Saved data entries:
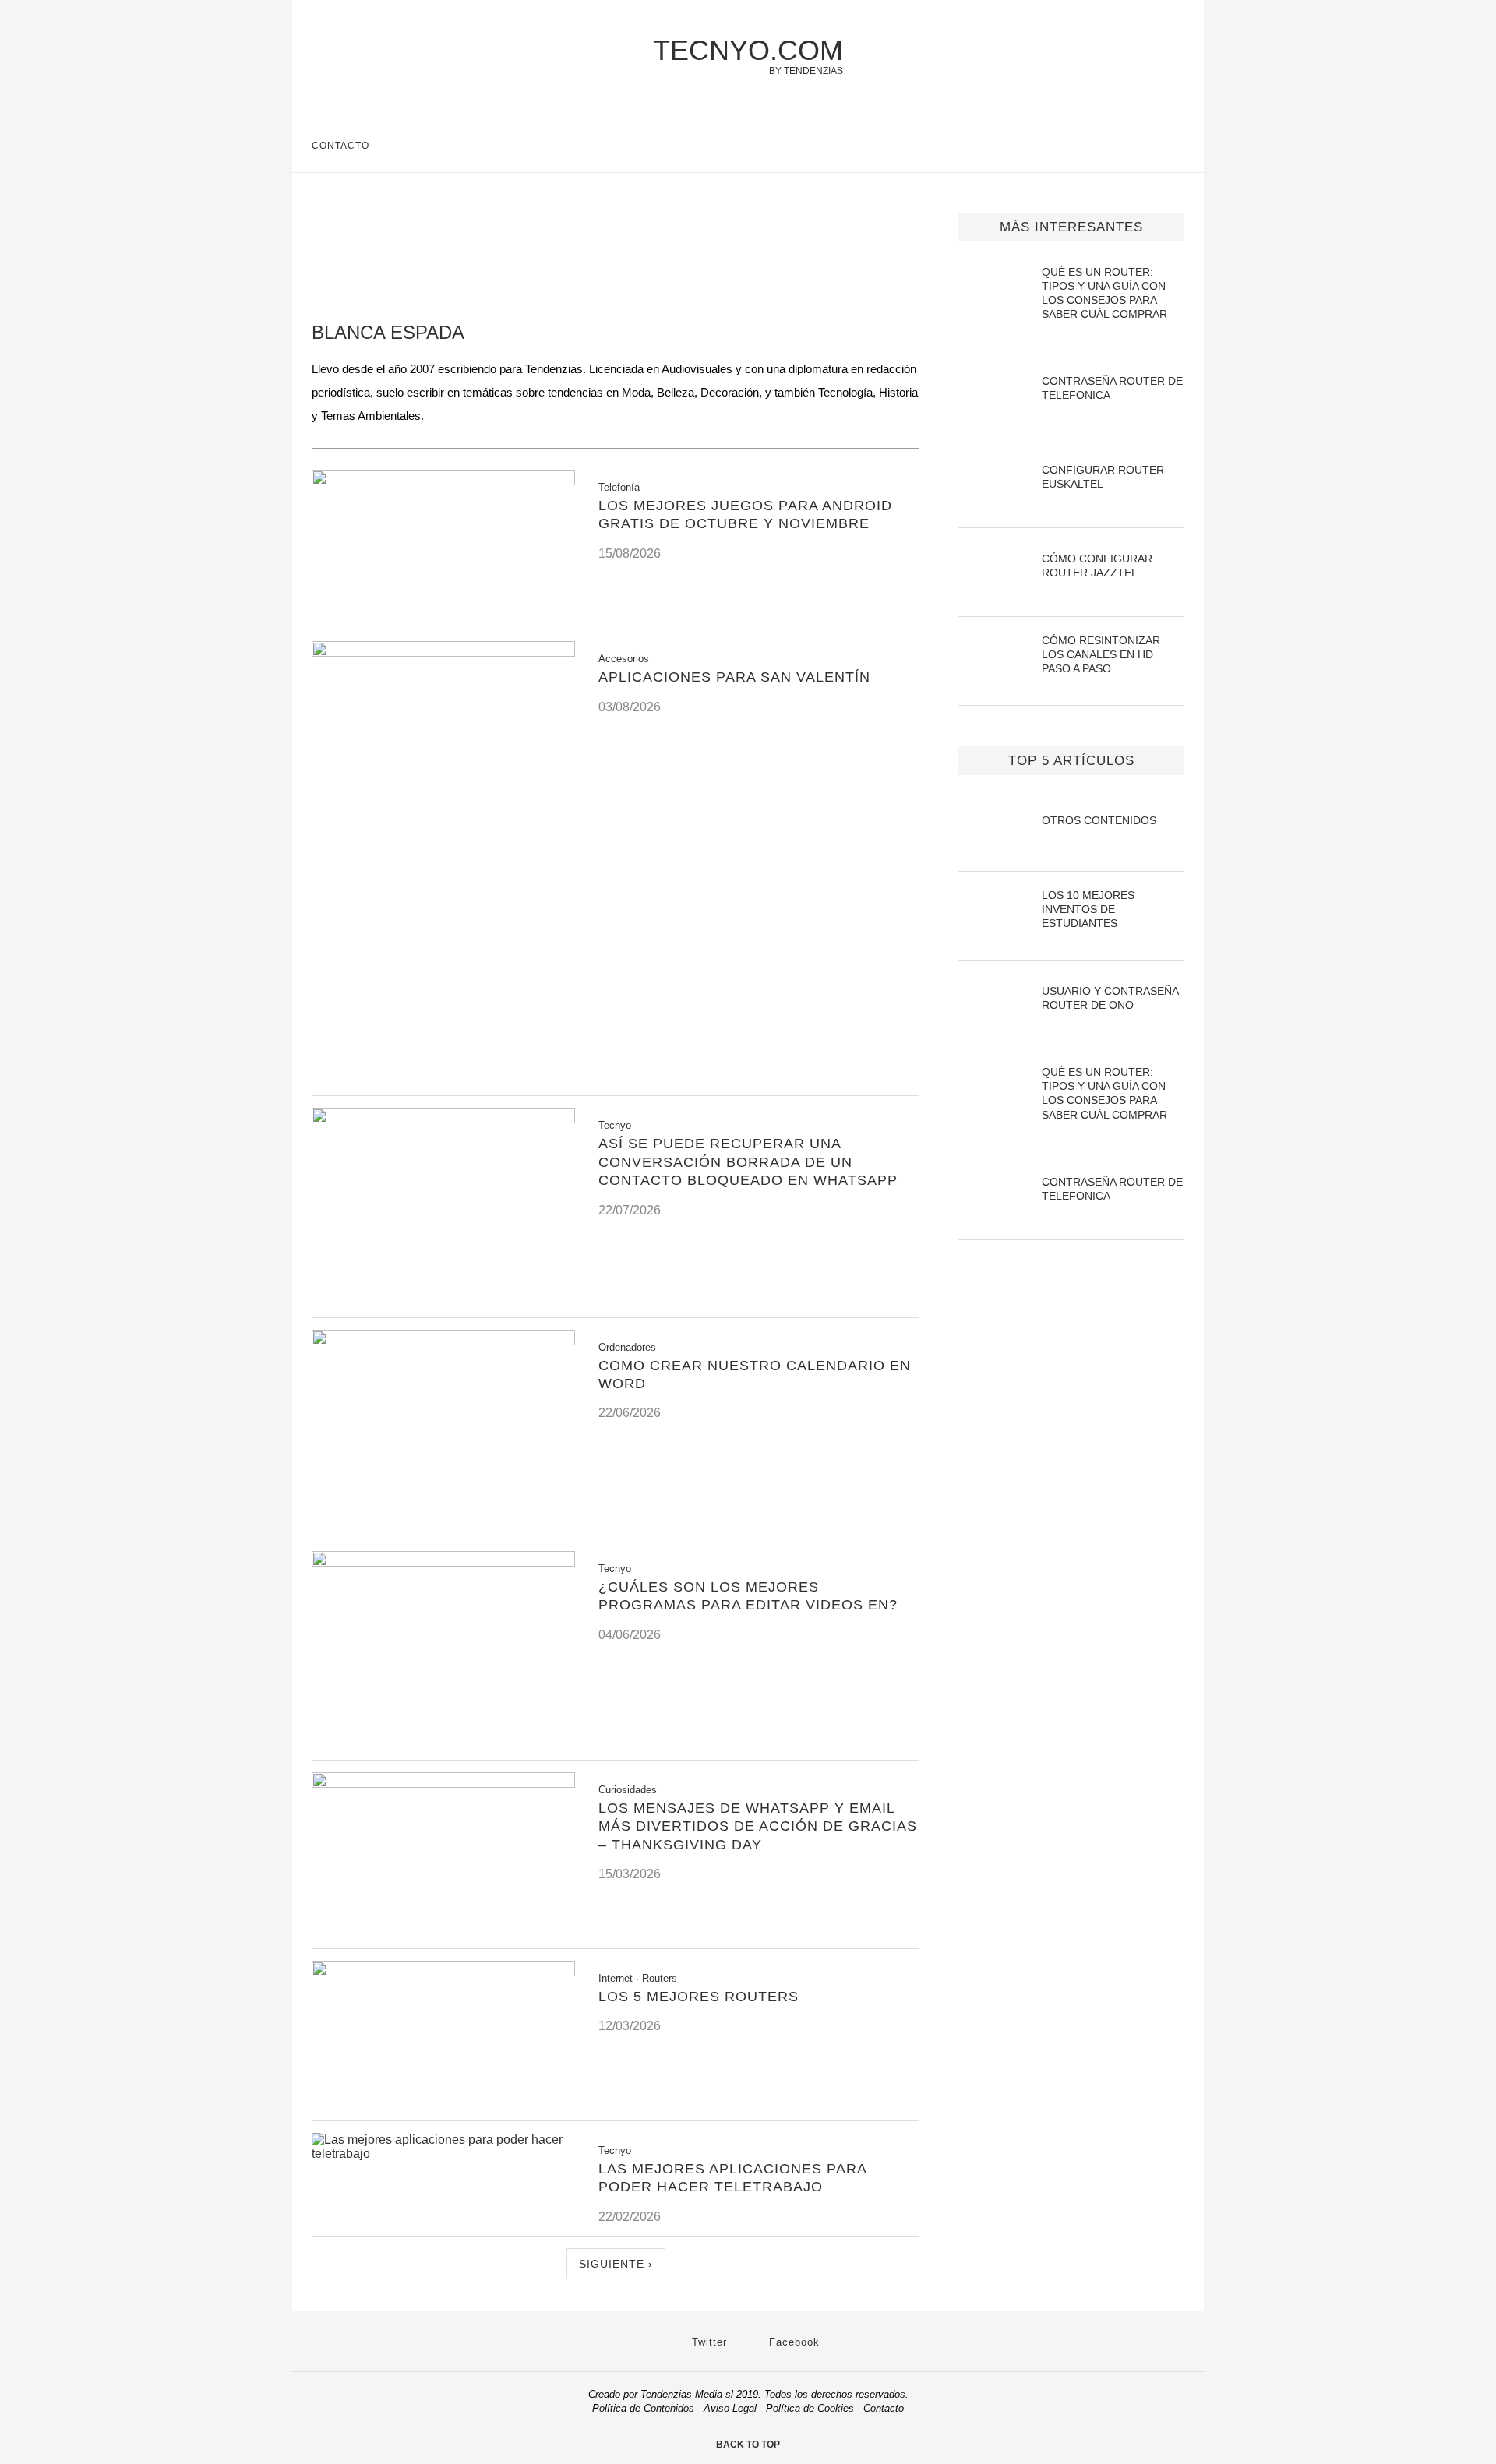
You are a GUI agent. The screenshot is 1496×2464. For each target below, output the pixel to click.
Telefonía (619, 487)
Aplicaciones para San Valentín (734, 677)
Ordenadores (627, 1347)
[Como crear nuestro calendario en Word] (443, 1341)
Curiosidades (627, 1790)
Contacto (340, 145)
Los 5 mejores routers (698, 1996)
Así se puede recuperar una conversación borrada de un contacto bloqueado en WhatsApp (748, 1162)
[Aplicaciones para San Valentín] (443, 652)
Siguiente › (616, 2264)
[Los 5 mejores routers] (443, 1972)
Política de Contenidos (643, 2408)
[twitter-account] (1145, 147)
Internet (615, 1978)
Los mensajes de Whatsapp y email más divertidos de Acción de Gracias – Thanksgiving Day (757, 1826)
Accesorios (623, 658)
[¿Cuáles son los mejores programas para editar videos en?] (443, 1562)
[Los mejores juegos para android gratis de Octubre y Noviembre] (443, 481)
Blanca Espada (388, 332)
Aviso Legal (730, 2408)
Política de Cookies (810, 2408)
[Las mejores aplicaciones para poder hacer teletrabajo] (443, 2153)
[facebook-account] (1178, 147)
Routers (659, 1978)
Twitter (707, 2342)
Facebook (792, 2342)
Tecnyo (614, 1125)
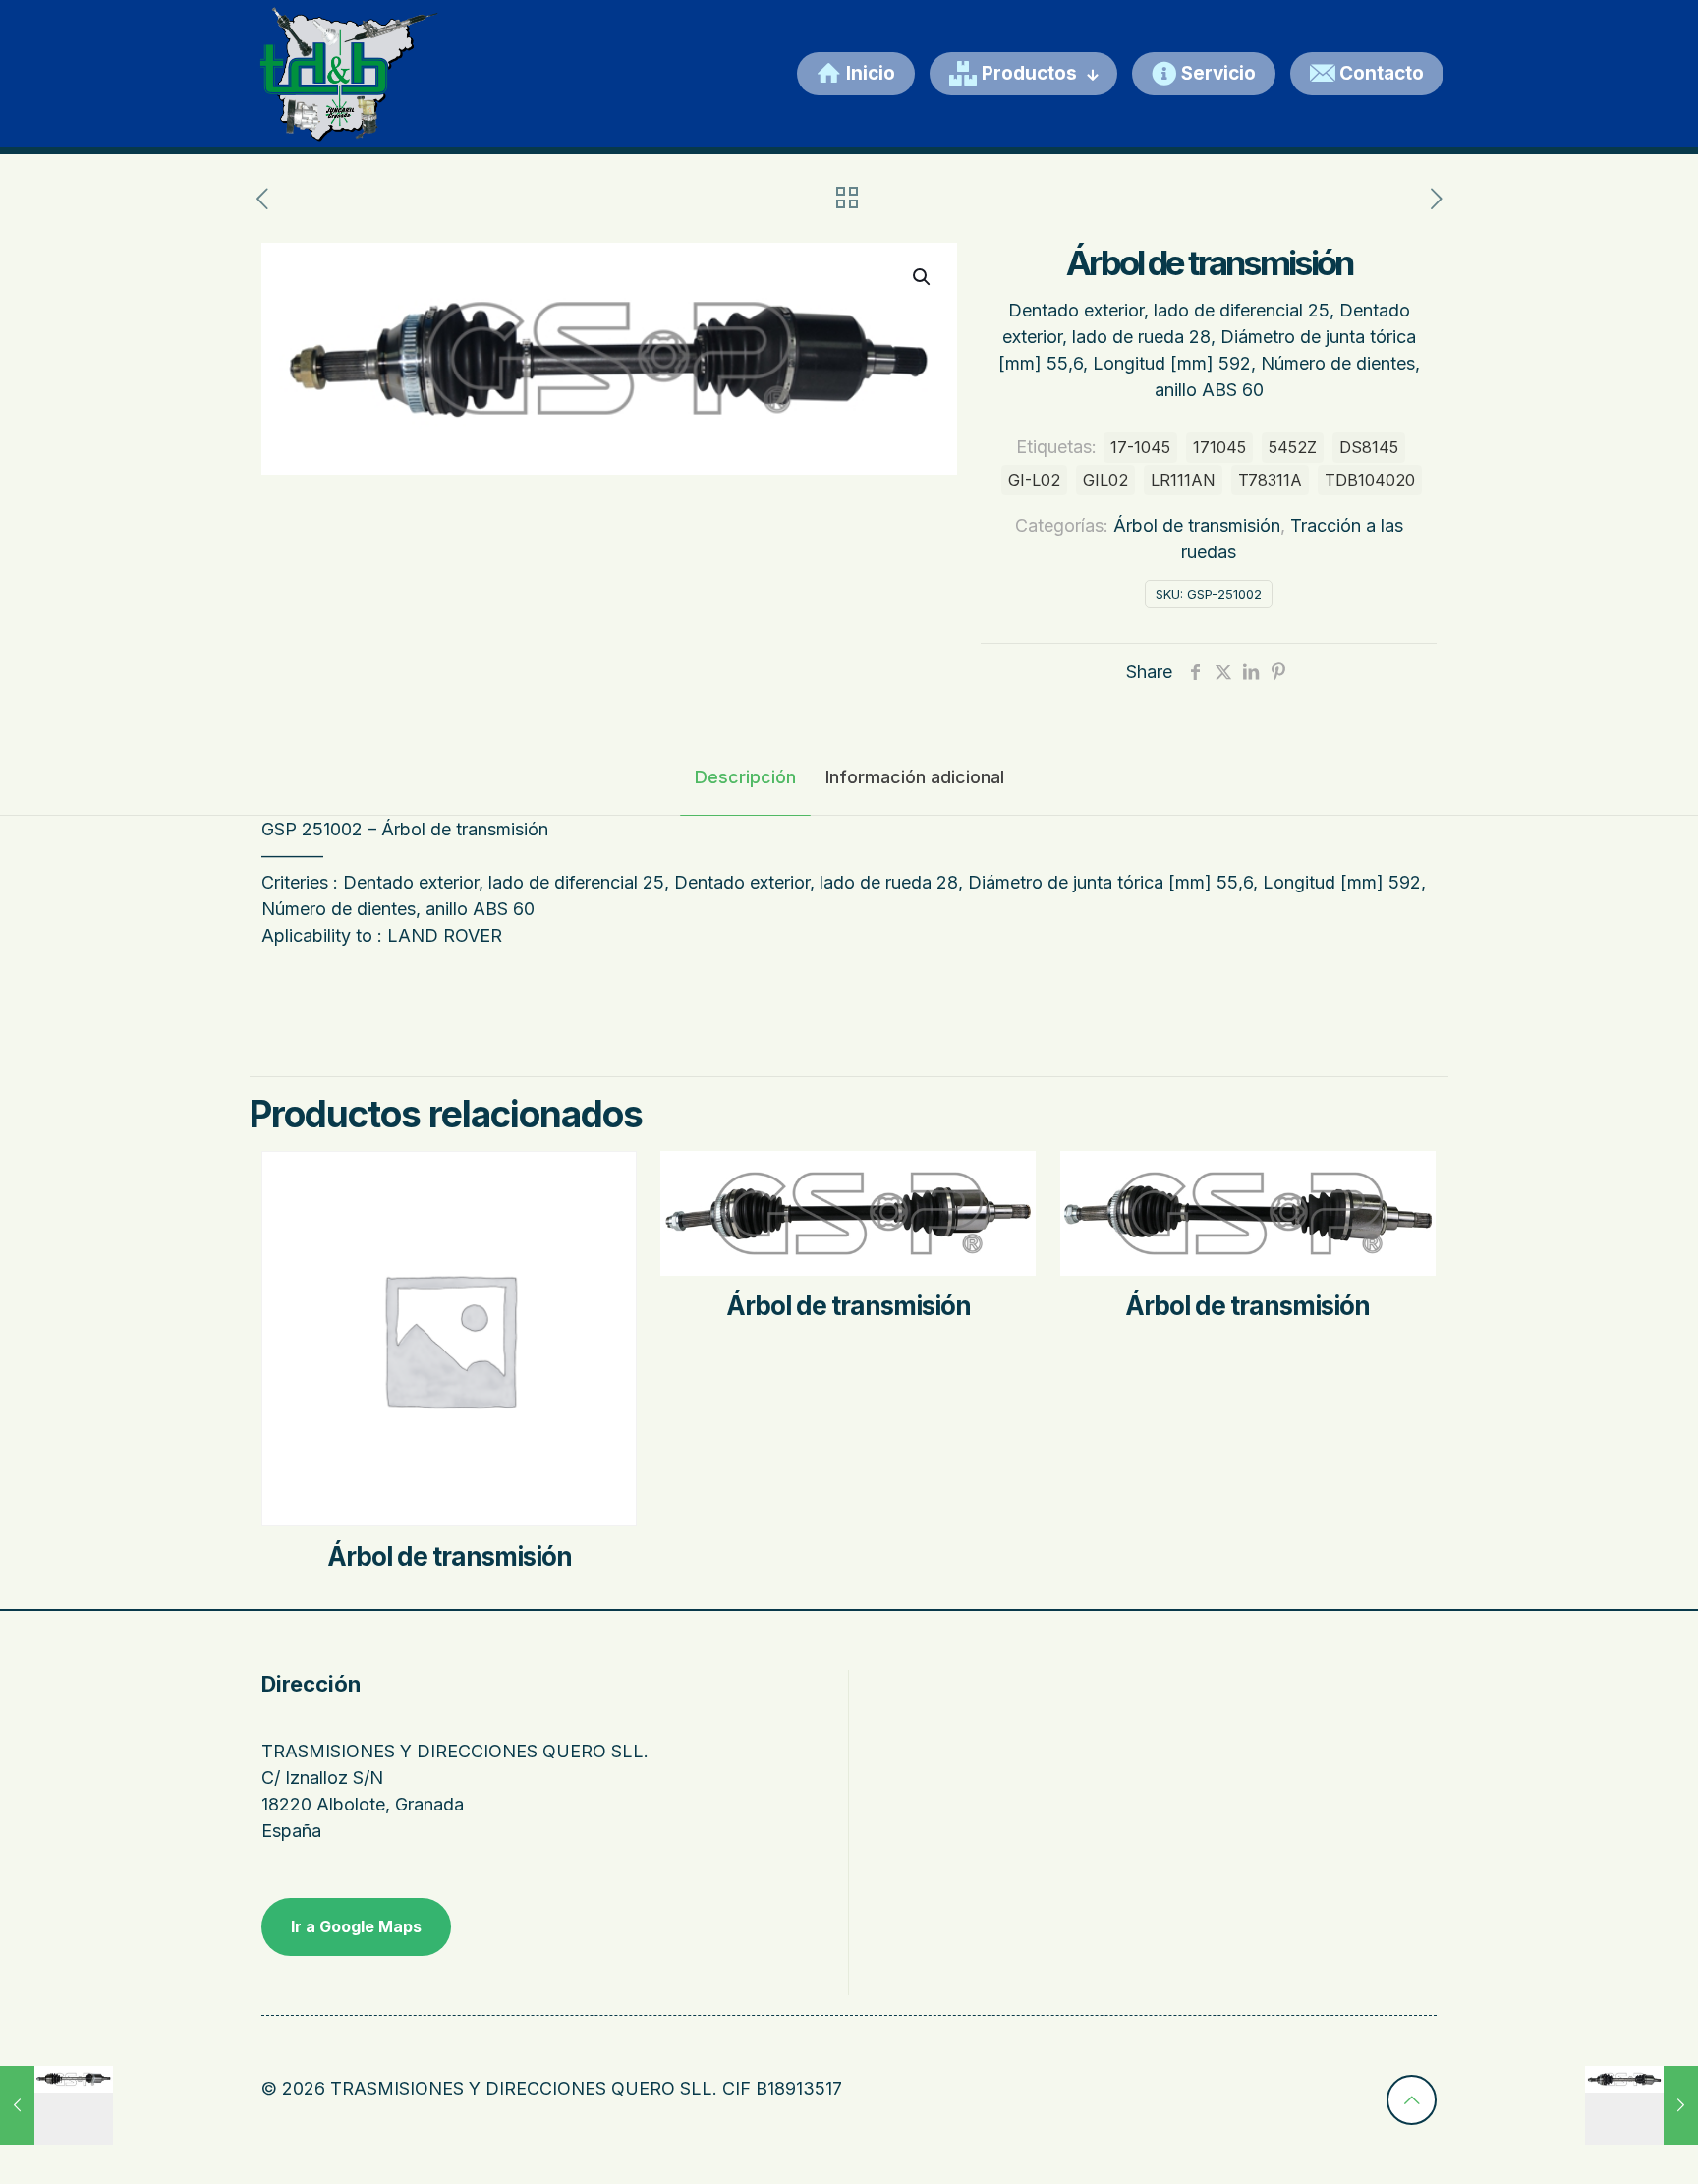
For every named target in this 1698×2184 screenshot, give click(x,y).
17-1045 (1140, 447)
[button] (922, 277)
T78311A (1270, 479)
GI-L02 (1034, 479)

◆ **Task directions**
Write out the records exactly. Do not carry the pictures over.

◆ **Exercise result**
You are a GUI agent. The screenshot is 1496×2464. For each target below, output the pixel to click.
Telefonía (619, 487)
Aplicaciones para San Valentín (734, 677)
Ordenadores (627, 1347)
[Como crear nuestro calendario en Word] (443, 1341)
Curiosidades (627, 1790)
Contacto (340, 145)
Los 5 mejores routers (698, 1996)
Así se puede recuperar una conversación borrada de un contacto bloqueado en WhatsApp (748, 1162)
[Aplicaciones para San Valentín] (443, 652)
Siguiente › (616, 2264)
[Los 5 mejores routers] (443, 1972)
Política de Contenidos (643, 2408)
[twitter-account] (1145, 147)
Internet (615, 1978)
Los mensajes de Whatsapp y email más divertidos de Acción de Gracias – Thanksgiving Day (757, 1826)
Accesorios (623, 658)
[¿Cuáles son los mejores programas para editar videos en?] (443, 1562)
[Los mejores juegos para android gratis de Octubre y Noviembre] (443, 481)
Blanca Espada (388, 332)
Aviso Legal (730, 2408)
Política de Cookies (810, 2408)
[Las mejores aplicaciones para poder hacer teletrabajo] (443, 2153)
[facebook-account] (1178, 147)
Routers (659, 1978)
Twitter (707, 2342)
Facebook (792, 2342)
Tecnyo (614, 1125)
For every named target in this 1698×2184 screenshot, give click(x,y).
17-1045 (1140, 447)
[button] (922, 277)
T78311A (1270, 479)
GI-L02 (1034, 479)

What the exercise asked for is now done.